When mapping each RS dataset with DBpedia resources, it's important to analyse the fields provided by the dataset and find the ones that could be useful when mapping.

In the case of MovieLens, the most important field is the movie title. The dataset documentation indicates that the title are identical to titles provided by the IMDB (including year of release), which has the pattern:

  • "$MOVIE_TITLE ($YEAR_OF_RELEASE)"
  • Examples: "Toy Story (1995)", "GoldenEye (1995)", "Grumpier Old Men (1995)".

The baseline for MovieLens consists in:

  1. Extract movie and year of the film. Check _extract_title() and _extract_year() methods for more details.
  2. Match the extracted title with the rdfs:label of DBpedia's URI, using regex. See the SPARQL query below for more details.
  3. Use dbo:wikiPageRedirects property to reach other labels that also refer to the same resource.
  4. When the query returns more than one URI, Levenshtein distance will be used to choose the most similar one.

To reduce the search space the SPARQL query uses:

  • the type dbo:Film to search only by resources of films.
  • the dbpedia category dbc:XYZT_films to search only for films released in XYZT year.

The query template is:

PREFIX dct:  <http://purl.org/dc/terms/>
PREFIX dbo:  <http://dbpedia.org/ontology/>
PREFIX dbr:  <http://dbpedia.org/resource/>
PREFIX rdf:	 <http://www.w3.org/1999/02/22-rdf-syntax-ns#>
PREFIX rdfs: <http://www.w3.org/2000/01/rdf-schema#>
SELECT DISTINCT ?film WHERE {
    {
        ?film rdf:type dbo:Film .
        ?film dct:subject $year_category .
        ?film rdfs:label ?label .
        FILTER regex(?label, "$name_regex", "i")
    }
    UNION
    {
        ?film rdf:type dbo:Film .
        ?film dct:subject $year_category .
        ?tmp dbo:wikiPageRedirects ?film .
        ?tmp rdfs:label ?label .
        FILTER regex(?label, "$name_regex", "i") .
    }
}

The placeholder $name_regex should be replaced with the movie title regex to match the label. And $year_category should be replaced with the corresponding dbpedia category dbc:XYZT_films.

Considering the title "Toy Story (1995)", the get_map_query() return should be:

params = {
    'name_regex': '^Toy.*Story',
    'year_category': 'dbr:Category:1995_films'
}
return self.map_query_template.substitute(**params)

Some other MovieLens details

I noticed that there is a inconsistency between the year extracted from the movie title and release date provided by MovieLens-100k. For example, "Braveheart (1995)" is indicated as released in 16-Feb-1996.

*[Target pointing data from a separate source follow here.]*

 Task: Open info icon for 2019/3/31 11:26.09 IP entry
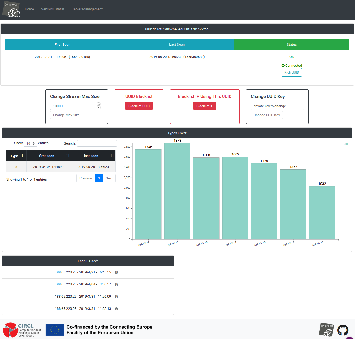(x=116, y=297)
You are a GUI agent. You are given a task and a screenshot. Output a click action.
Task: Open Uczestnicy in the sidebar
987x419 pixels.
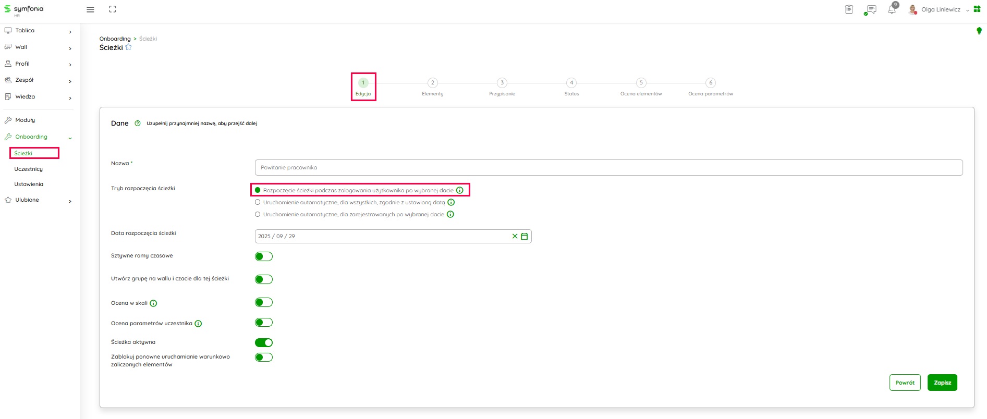pos(29,169)
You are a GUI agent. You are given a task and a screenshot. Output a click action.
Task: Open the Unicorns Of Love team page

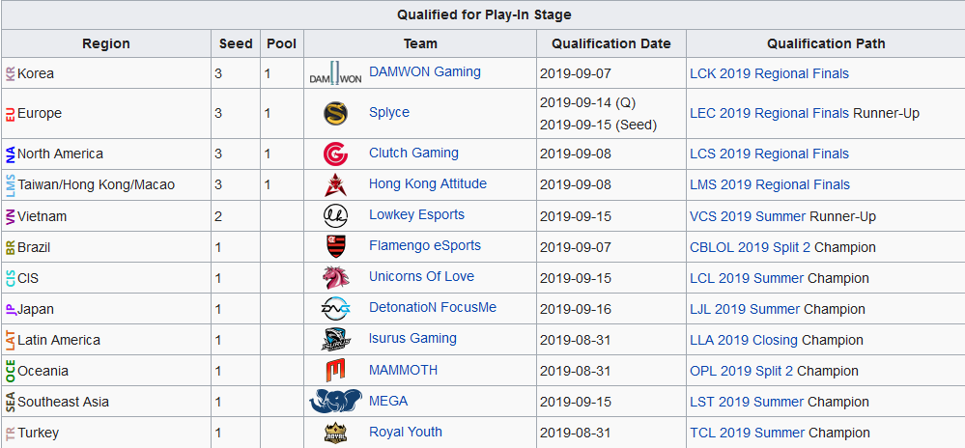pyautogui.click(x=421, y=277)

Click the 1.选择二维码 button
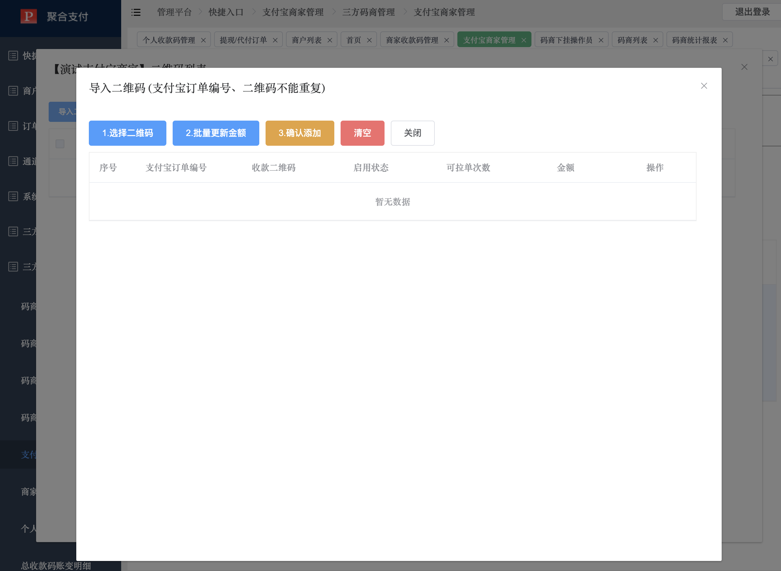(x=127, y=133)
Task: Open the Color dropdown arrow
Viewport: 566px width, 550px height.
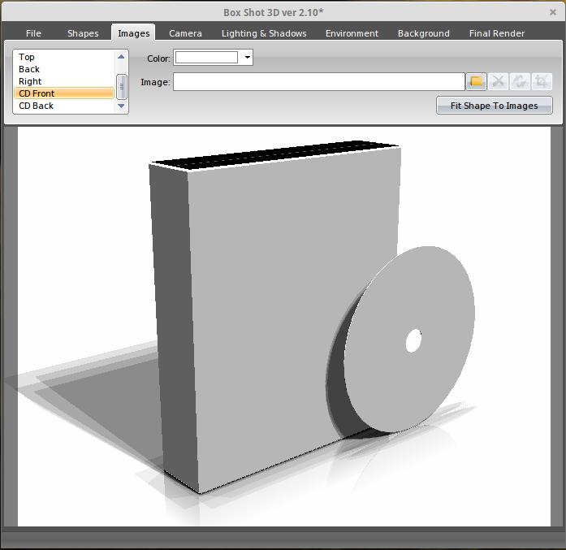Action: pyautogui.click(x=248, y=58)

Some movies has their names in other languages in parentheses, like: "Blue Angel, The (Blaue Engel, Der) (1930)".

Some other movies has the pattern like "Lion King, The (1994)", instead of "The Lion King (1994)", which is more close to its dbpedia resource The_Lion_King.

Initial results

These are the inital results when matching:

  • MovieLens-100k: 1462 matches in a total of 1681 movies (86.9%);
  • MovieLens-1M: 3356 matches in a total of 3883 movies (86.5%).

Future work

The next step is to Entity Link others datasets.

The queries are done sequentially, one possible future work is to parallelize the queries.